2.3 Selection of freewheeling diode

Switching power supply output rectifier diodes typically use Schottky diodes or fast recovery diodes. Because of its reduced forward voltage and almost no reverse recovery time, the rectifier diode used in this design is SS35, which is a low-power Schottky diode with a reverse voltage of 50V and a forward voltage drop of only 0.6V. Left and right, with high surge current capability.

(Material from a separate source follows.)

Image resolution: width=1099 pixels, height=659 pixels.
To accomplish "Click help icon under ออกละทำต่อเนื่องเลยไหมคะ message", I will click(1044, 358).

2.4 PWM pulse width modulation circuit

The core of the PWM controller circuit uses a dedicated integrated chip TL494. Through appropriate external circuits, not only PWM signal output can be generated, but also various protection functions. The TL494 contains an oscillator, an error amplifier, a PWM comparator, and an output stage circuit. The external circuit of this design is shown in Figure 3.

TL494 external circuit

Figure 3 TL494 external circuit

Pins 1 and 2 of pin TL494 are the in-phase and inverting input of error amplifier 1, 1 is connected to output voltage feedback terminal IN1, pin 2 is connected to D/A port, feedback signal and preset signal are compared and amplified by error amplifier. The pulse width is output from pin 8 and then through the totem pole circuit to control the switch IRF540 to turn on. In order to protect the output transistor of the TL494, the voltage is divided by R30 and R31, and the intermittent adjustment voltage of 0.3V is applied to the 4th pin, and the whole power supply takes a single 16V power supply.

2.5 MOSFET drive circuit

In the system, the N-channel MOSFET model is IRF540N, and its turn-on voltage is 2~4V. However, in order to ensure its full conduction, it is generally required to provide a gate voltage of about 10V. To this end, the design uses a simple, reliable, low-cost totem pole circuit as the drive circuit for the MOSFET (as shown in Figure 4). The PWM signal is amplified by the first transistor 9014, and then maintained by a complementary circuit composed of the rear-stage NPN-type transistor 9014 and the PNP-type transistor 9015 to supply a voltage of about 11 V to the gate G of the MOS transistor. The circuit has better performance during the turn-on and turn-off of the switch: fast and reliable turn-on, and there is no high-frequency oscillation of the rising edge; at the moment of turn-off, the driver circuit can provide a low-impedance path for the MOSFET gate Rapid bleed of the source-to-source capacitance voltage. The circuit inputs and outputs are just reversed. That is, when PWM is low, the gate gets a high voltage, and the MOS transistor is fully turned on; when PWM is high, the gate voltage is almost 0, and the MOS transistor is turned off.